A queda do Império Romano do Ocidente não foi um evento único e repentino, mas sim o resultado de um longo e complexo processo de declínio que se estendeu por séculos. Embora o ano de 476 d.C. seja tradicionalmente marcado como o fim, quando o último imperador foi deposto, as estruturas de poder romanas já vinham se desgastando muito antes. Historiadores modernos tendem a ver esse fenômeno como uma transformação gradual, impulsionada por uma combinação fatal de problemas internos e pressões externas que o Estado romano, outrora invencível, já não conseguia suportar.
Um dos fatores internos mais críticos foi a crise econômica severa. O Império sofria com uma inflação galopante, causada em parte pela desvalorização da moeda para pagar os enormes custos militares e administrativos. Além disso, a economia romana era excessivamente dependente do trabalho escravo; quando as guerras de conquista cessaram, o fluxo de novos escravos diminuiu, estagnando a produção agrícola e comercial. A pesada carga tributária sobre a população comum também criou um abismo social, fazendo com que muitos romanos vissem os invasores bárbaros não como inimigos, mas como libertadores da opressão fiscal do Estado.
Instabilidade e corrupção
A instabilidade política e a corrupção no governo central também desempenharam um papel devastador. O sistema de sucessão imperial nunca foi totalmente estável, resultando em frequentes guerras civis entre generais que disputavam o trono. Durante o século III, por exemplo, houve um período de 50 anos em que Roma teve mais de 20 imperadores, a maioria assassinada.

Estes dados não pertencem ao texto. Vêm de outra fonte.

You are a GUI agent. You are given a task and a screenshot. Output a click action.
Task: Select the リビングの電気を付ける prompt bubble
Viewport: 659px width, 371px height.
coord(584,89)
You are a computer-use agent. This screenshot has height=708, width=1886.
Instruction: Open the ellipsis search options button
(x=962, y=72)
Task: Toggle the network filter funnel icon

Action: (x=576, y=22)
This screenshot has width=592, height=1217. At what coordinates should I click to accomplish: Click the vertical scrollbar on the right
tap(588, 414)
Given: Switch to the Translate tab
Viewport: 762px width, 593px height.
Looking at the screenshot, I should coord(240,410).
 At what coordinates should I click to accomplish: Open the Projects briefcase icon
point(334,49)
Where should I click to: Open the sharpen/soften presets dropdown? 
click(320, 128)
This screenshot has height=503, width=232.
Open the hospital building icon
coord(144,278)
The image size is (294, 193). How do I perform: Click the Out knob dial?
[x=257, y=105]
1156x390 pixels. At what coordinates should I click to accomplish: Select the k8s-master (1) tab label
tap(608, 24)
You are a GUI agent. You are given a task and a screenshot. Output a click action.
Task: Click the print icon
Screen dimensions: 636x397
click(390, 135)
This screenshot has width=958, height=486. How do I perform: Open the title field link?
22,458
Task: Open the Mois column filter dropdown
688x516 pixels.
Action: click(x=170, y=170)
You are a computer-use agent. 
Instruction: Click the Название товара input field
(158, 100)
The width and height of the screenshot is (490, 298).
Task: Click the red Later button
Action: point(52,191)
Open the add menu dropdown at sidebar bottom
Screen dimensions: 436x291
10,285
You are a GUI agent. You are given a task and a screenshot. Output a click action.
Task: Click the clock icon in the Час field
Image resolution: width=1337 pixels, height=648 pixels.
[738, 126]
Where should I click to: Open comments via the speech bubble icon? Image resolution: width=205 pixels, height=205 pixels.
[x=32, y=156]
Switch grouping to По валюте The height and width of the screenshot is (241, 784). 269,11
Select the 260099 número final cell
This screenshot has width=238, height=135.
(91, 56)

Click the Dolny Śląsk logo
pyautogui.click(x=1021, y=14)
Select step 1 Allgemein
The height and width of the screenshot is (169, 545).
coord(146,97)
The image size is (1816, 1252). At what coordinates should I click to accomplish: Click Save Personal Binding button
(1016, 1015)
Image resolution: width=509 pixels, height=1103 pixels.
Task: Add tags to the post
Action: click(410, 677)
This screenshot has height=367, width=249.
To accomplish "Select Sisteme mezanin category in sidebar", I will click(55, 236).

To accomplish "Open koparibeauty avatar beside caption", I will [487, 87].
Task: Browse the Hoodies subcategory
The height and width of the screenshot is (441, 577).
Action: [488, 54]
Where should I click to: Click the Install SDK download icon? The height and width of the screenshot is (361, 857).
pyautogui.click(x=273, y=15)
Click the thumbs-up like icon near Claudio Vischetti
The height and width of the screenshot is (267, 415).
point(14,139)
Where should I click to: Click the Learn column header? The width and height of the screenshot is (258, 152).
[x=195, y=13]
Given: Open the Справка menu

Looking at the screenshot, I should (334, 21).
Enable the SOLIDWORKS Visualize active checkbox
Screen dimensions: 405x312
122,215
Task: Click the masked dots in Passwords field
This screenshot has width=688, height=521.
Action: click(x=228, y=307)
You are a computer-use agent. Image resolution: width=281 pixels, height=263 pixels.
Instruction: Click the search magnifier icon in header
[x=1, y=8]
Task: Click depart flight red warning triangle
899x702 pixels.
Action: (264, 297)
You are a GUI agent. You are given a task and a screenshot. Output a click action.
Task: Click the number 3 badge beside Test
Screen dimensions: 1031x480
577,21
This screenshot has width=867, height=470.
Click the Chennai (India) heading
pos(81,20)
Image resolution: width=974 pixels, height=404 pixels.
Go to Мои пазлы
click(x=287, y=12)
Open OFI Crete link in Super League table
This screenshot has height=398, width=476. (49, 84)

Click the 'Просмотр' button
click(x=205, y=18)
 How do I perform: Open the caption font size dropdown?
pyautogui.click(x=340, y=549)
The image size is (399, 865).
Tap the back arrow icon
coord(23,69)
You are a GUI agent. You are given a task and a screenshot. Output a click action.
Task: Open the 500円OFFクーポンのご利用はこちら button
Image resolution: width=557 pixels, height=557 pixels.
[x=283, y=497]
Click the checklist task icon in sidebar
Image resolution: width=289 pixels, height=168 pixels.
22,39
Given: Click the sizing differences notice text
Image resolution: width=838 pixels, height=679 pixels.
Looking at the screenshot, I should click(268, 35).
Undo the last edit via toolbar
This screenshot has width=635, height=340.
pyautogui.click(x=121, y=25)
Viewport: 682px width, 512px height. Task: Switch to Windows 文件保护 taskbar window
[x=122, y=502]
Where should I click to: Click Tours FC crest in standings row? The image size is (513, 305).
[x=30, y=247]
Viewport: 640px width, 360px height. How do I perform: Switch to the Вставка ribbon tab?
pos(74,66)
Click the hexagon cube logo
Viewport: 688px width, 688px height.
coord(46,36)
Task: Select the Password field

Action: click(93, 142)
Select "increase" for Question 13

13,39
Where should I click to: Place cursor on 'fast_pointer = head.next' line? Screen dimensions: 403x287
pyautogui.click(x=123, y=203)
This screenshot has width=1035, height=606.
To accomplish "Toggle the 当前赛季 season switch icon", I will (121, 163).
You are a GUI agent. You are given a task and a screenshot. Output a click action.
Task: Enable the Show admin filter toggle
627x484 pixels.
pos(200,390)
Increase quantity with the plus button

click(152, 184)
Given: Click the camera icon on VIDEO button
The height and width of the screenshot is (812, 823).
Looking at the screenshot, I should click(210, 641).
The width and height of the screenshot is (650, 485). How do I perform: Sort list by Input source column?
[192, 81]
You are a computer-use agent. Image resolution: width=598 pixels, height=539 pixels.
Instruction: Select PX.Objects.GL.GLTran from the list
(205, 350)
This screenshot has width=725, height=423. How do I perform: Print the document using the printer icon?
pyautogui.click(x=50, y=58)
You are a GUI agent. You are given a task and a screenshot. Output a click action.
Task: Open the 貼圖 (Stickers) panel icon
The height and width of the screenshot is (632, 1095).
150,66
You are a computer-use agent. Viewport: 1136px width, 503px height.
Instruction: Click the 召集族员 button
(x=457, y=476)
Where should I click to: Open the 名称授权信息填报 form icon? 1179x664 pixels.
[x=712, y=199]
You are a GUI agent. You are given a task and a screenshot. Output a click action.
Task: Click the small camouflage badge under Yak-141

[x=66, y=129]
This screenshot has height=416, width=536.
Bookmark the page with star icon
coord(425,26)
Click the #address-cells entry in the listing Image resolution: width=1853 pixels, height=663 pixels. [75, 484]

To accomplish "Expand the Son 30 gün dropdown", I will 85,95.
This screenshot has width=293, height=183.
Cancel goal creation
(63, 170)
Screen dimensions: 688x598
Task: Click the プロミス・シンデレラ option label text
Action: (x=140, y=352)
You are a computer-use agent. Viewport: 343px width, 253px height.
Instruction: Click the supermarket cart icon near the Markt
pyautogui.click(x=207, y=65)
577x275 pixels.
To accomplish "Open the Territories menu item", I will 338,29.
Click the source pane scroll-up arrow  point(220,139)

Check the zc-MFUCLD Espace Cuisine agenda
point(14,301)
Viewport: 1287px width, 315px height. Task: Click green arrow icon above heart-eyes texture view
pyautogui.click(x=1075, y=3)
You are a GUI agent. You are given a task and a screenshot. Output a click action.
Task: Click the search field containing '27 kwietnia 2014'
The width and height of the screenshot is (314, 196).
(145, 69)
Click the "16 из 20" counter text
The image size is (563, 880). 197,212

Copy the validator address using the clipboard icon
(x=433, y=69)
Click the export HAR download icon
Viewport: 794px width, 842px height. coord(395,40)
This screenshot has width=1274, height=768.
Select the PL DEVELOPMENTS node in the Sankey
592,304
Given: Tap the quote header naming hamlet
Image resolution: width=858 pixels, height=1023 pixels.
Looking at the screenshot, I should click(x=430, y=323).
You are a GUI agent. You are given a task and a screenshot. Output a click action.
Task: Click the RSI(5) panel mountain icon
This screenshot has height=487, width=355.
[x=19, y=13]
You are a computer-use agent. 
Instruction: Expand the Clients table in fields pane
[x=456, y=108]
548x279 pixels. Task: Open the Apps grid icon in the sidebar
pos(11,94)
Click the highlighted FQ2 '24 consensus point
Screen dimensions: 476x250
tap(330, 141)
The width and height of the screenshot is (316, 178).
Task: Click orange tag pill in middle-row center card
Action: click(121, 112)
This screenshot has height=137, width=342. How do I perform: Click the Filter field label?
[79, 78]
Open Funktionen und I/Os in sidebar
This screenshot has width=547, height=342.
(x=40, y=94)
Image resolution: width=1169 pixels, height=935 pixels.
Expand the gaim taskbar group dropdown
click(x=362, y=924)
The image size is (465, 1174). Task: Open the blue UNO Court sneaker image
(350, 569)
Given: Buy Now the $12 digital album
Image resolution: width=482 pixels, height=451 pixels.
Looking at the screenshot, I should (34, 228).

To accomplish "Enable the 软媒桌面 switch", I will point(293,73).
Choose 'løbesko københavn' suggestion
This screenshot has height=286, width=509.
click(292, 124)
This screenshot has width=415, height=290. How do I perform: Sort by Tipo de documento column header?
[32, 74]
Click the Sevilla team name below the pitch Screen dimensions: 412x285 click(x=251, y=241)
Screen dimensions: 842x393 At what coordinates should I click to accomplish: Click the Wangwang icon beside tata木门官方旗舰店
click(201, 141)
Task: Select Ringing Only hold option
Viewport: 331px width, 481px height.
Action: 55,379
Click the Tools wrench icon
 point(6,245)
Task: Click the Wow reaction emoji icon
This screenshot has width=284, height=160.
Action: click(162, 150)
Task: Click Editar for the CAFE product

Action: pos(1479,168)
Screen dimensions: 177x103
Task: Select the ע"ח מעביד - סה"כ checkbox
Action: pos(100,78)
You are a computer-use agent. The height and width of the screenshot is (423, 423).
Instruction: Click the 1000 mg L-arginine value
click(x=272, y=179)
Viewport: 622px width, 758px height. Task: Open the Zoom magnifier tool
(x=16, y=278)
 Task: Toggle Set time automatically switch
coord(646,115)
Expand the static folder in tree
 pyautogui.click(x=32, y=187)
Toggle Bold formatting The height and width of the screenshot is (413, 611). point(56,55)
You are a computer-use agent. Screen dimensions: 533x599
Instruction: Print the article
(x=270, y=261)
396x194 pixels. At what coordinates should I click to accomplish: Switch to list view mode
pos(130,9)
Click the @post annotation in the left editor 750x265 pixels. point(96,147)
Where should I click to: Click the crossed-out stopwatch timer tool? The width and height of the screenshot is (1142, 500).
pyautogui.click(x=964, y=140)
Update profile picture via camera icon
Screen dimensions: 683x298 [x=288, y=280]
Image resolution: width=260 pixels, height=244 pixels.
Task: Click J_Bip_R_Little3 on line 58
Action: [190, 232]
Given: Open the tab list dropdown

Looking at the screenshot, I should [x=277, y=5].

Essa rotatividade caótica enfraqueceu a autoridade central e permitiu que a Guarda Pretoriana (a guarda de elite do imperador) e outros militares vendessem o trono a quem pagasse mais, erodindo a legitimidade do governo.
O enfraquecimento das forças militares foi outra causa determinante. O exército romano, outrora a máquina de guerra mais disciplinada do mundo antigo, começou a sofrer com a falta de recrutas cidadãos. Para preencher as fileiras, Roma passou a contratar mercenários germânicos (os chamados foederati). Esses soldados eram ferozes, mas sua lealdade era duvidosa; eles frequentemente obedeciam aos seus próprios chefes tribais ou aos generais que lhes pagavam, e não ao Imperador ou ao ideal de Roma. Com o tempo, o exército que deveria defender as fronteiras tornou-se uma fonte de perigo interno.